I've found an amazing brand called Healthy Is the New Skinny and I love what they stand for. Check out healthyisthenewskinny.com for body-positive all-inclusive campaigns for women and apparel! It lead me to ask the hubby to snap this shot of me:
I've never seen him whisper to his friends on a playdate that he saw my loose tummy skin when I had to change my shirt because he spilled his chicken noodle soup on my other one.
I look back to my own mother's body growing up. When I'd sit next to her at the park on a hot summer day, I'd notice the indented scar on her thigh she got from a bad malaria shot before a mission trip in her teens. I came to know it. It was my mom. There was no opinion whether it was unattractive or not. There was no comparison to the legs of my friend's mothers. She was my mom!

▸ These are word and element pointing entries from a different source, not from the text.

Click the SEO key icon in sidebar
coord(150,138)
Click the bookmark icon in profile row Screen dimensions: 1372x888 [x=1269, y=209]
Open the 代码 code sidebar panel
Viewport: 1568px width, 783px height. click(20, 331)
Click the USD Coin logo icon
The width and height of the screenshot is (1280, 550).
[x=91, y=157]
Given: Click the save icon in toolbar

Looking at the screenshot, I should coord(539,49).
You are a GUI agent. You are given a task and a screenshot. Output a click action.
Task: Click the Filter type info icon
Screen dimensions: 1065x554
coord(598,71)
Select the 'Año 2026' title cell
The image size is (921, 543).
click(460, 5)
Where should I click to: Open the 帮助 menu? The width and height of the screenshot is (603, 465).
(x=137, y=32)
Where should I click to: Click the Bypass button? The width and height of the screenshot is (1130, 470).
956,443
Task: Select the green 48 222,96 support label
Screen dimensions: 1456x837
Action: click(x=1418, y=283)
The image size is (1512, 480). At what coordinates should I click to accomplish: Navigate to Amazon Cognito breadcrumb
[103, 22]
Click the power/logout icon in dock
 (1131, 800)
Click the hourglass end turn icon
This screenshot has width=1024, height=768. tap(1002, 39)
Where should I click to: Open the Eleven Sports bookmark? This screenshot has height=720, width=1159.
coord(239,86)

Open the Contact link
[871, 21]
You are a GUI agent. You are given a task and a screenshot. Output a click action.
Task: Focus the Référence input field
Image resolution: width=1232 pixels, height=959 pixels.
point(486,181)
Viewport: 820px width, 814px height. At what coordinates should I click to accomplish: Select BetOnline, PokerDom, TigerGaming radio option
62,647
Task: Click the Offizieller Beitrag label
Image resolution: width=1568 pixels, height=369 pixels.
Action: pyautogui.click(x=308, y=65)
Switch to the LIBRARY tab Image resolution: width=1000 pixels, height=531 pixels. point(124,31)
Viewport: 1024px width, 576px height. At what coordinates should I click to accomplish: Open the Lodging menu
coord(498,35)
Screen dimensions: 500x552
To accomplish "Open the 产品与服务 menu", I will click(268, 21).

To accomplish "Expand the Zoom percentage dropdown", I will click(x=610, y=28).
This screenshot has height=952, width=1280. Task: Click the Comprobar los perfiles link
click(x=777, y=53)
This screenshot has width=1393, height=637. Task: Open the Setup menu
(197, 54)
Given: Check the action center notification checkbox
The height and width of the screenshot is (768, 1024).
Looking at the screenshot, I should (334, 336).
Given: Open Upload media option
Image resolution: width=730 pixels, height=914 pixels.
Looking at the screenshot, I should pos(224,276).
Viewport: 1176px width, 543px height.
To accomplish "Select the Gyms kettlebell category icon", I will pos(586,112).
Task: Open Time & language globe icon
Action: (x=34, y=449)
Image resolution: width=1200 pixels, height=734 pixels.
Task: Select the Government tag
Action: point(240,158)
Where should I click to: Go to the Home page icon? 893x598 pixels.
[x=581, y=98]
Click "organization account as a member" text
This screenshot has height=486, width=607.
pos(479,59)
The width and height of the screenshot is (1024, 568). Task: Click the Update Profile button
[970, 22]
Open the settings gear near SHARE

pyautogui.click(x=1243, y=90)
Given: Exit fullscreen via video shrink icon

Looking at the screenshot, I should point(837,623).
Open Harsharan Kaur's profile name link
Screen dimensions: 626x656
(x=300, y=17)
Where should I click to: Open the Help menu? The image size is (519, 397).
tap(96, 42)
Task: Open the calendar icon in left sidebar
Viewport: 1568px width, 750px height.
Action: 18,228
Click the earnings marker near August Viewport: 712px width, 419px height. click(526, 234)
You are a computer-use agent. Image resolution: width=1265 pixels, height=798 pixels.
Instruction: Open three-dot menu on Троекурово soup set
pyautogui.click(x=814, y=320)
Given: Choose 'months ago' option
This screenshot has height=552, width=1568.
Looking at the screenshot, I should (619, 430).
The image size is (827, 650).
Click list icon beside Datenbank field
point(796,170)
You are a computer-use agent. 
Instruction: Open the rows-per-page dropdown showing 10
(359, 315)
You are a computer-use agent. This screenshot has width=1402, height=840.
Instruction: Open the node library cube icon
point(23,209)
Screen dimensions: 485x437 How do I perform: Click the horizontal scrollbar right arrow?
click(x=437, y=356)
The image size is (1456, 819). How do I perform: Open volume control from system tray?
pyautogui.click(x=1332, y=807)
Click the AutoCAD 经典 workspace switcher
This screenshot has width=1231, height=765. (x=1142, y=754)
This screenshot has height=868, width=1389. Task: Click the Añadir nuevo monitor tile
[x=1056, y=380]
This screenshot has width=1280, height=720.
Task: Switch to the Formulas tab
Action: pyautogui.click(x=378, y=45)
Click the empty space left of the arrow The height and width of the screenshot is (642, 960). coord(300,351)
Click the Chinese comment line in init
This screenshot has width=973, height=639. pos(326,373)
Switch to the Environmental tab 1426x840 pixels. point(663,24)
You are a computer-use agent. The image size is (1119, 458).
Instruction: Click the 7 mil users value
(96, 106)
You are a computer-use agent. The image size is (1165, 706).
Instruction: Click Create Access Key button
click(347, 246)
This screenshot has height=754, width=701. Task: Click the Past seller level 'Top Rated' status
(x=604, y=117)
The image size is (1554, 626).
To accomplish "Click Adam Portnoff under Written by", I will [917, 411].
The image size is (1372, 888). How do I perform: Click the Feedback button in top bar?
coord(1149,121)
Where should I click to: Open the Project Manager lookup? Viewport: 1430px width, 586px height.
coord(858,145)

The cool thing is that your little one (no matter what side of the body spectrum you happen to fall on) contains this superpower right now too! I guarantee you that when you scoop them out of the bath they are not thinking "man, what a bony elbow I just felt...my mom needs to eat a burger or something". If anyone loves you, if anyone supports you unconditionally, it's the superhero that is your child right now. This beautiful, honest, untainted age they are in right now can serve as a reminder to you about just how important you are AS YOU ARE NOW.
So, how do we keep this superpower in our little ones as they grow into more discerning and intuitive ages? As they hear words like "fat" and "size zero" and take in Carls Jr. advertisements of bikini clad, larger chested women? I mean, you can't deny it's going to change them. You can't deny that at some point they will look from a billboard to you...or worse...to THEMSELVES. They will compare...they will wonder.
I (hopefully) can pass on an antidote! I think of my own mom again here.
Yep, I did notice that she looked different than the other moms walking around my dance studio. I would say at about 10 or so. It didn't phase me though. I didn't think it was BAD and I didn't think it was RAD. It just was what it was. She was my mom!
Here's why: She was a woman of God. When I got to the age where I could form an opinion about someone else's body, it was tempered with the ability to see their eternal value...to see them through my Father's eyes. Though I didn't quite understand what it meant when I accepted Jesus into my heart, I felt His love towards people. I possessed compassion, and I think I already began to understand that my WORTH had almost NOTHING to do with my appearance and size. My mom's WORTH. My friend's WORTH.
I truly believe that I kept that superpower a bit longer than the average pre-teen because I was looking through the lens of Christ towards others. My mom taught me that. I saw her like she told me to see others. She taught me that if I saw a person who was missing a limb to go up and say hi to them because they were PEOPLE and they deserved to be treated like everyone else. I was raised to believe that you can't possibly know someone else's heart based on their actions and to (as much as was possible) throw some grace back at them when they hurt or irritated you.
Ultimately, Nolan could likely hang on to this superpower with his future significant other. He doesn't ever have to lose it. (His daddy after all possessed this superpower at 17 when he pursued me with the love of Christ...respecting my body and MIND and seeing me as something intrinsically valuable).
I think it starts with me, though, today. If I call myself "fat" or refer to the bottom of my arm as a "bingo-wing"...if I put too much stock in my appearance or my bad hair day...if I cry because I am up a pound, he will see me as a broken and pretty darn worldly person-- instead of a PRINCESS of the KING. It's my language about MYSELF...the people I see on TV...the lady at the Saturday Market clearly falling out of her maxi dress that will make or break my superhero son's perspective of women. His perspective of me. His love for those around him and his ability to see people for who they are.
So, I would encourage you all to cultivate an all-encompassing and consistently body-positive outlook on the women and men whom God has created. I would encourage you (while your little one still finds you the most beautiful lady in the world) to demonstrate confidence as women of God both as you dress in the morning and as you navigate your life aside from your reflection. I just realized how valuable the sweet touch of my little one's hand really can be on my imperfect and insecure body. It is but a picture of the greater and even more unconditional love of our Heavenly Father. I'm a mess. I'm in tears because I'm surrounded by superheroes (both in heaven and here on earth). I hope I can be super too, so that together we can elevate those who are not. That's my prayer today. I'm overwhelmingly grateful... sorry for the novel!
PPS: Special shout out to the other man in my life who definitely ties in seeing me as Christ would see me-- my sweet husband. (Just didn't want to nauseate the world with that proclamation).